UTTR Family Day a blast for everyone

  • Published
  • By Lee Anne Hensley
  • Hilltop Times staff writer
"This range is a diamond in the rough," explained the retired safety range officer of 27 years for the Utah Test and Training Range, Terry Olsen.
More than 1,000 non-military community members and military family members had a chance to see why the UTTR is a considered a "national asset," as the Ogden Air Logistics Center commander, Major General Kathleen Close, described the range on Wednesday, July 30.
Upon first glance, the 2,675 mile expanse of land and 19,000 square miles of air space that covers west Utah and eastern parts of Nevada appear to be a desolate desert, but after the eyes focus, buildings and unmanned armored vehicles materialize into view. Yet, they are by no means "hidden," and that is the point that Hill Air Force Base wanted to make to its guests.
"We want to let the (family of the range workers) see where they go to work during the week," said Close.
Disclosure of range operations was given to visiting guests via munitions demonstrations and static displays scheduled throughout the day.
Guests visited the Eagle Range where they experienced close range BDU-33 practice bomb drops and a strafing mission by an F-16 Fighting Falcon four-ship from the 421st Fighter Squadron, while Lt. Col. Chris Martin emceed the procedures to the crowd. As a side-note, Martin explained that the Eagle Range was aptly named after the discovery of an eagle's nest in one of the towers years before.
Next the crowd migrated to the Oasis Transfer Facility to watch the stage one static fire of a Minuteman Missile from a safe distance. Retired safety range officer, Olsen, explained that this display was not presented only for the visiting guests, but it happened to be a routine test performed by the range several times per year.
"It is part of the Aging and Surveillance program where they randomly check missile motors to see if they still fire," Olsen said. Most missile shelf-life expectancies were projected at 25 years of age, and most have exceeded this lifespan thanks to the updating programs that the UTTR performs, Olsen said.
The 48,000-pound stage one rocket fired for over one minute, creating a large plume in the air. "That's not smoke," Olsen explained. "Most of what you see is steam, because the heat from the rocket fire heats the moisture molecules in the air."
Guests were then diverted to the explosive ordnance disposal demonstration provided by the 775th Civil Engineer Squadron. Various levels of explosive amounts were demonstrated in a sequence of detonations to give the viewers an idea of the impact that a small dose of explosive ordnance can have. For example, just one-and-a-quarter pounds of explosives blew a watermelon into one-inch pieces. The message was loud and clear - be very careful when handling any amount of explosive ordnance.
During the lunch hour, guests viewed static displays of armored tanks and UH-60 Blackhawk and CH-47 Chinook helicopters courtesy of the Montana Army National Guard, as well as a hovercraft demonstration by the UTTR Oasis Fire Chief, Dave Kallman.
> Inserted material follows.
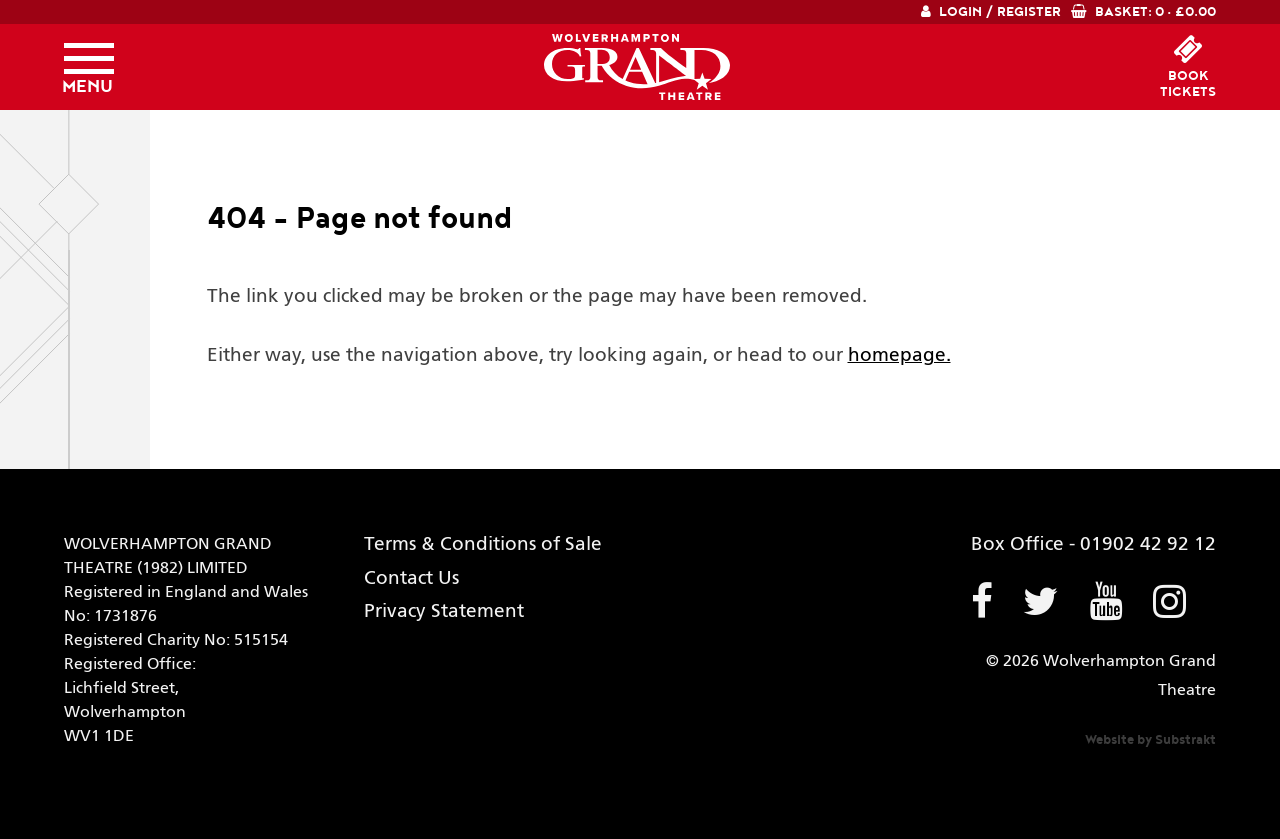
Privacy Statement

For the grand finale, a 42,000-pound Trident C-4 first stage rocket motor was detonated mere miles from the crowd. Both the young and young at heart were equally impressed by the visual explosion and consequent shockwave that plowed through the onlooker's chests seconds after the blast. "Be sure to take pictures, folks," event emcee Dennis Sowards told the crowd to prior to detonation, "This could be the only time you will get to see something like this!"
The events of the day were memorable experiences for both the community and military family members.
"Us big boys like to see things explode," joked Dave Freston, a member of the Top of Utah Military Affairs Committee. "It reminds us of our boyhood days."
For family members, the UTTR Family Day helped them understand the part of their parents' or spouses' lives that they did not know about before. For Meagan Augustine, daughter of Col. Janet Augustine of the OO-ALC, it was an unexpected chance for her to discover experiences her mother had in the past.
"I learned so much about what my mom does that I didn't know about before," said Augustine, "and today she's been telling me about how she's done this, gone here, and did that. It's cool."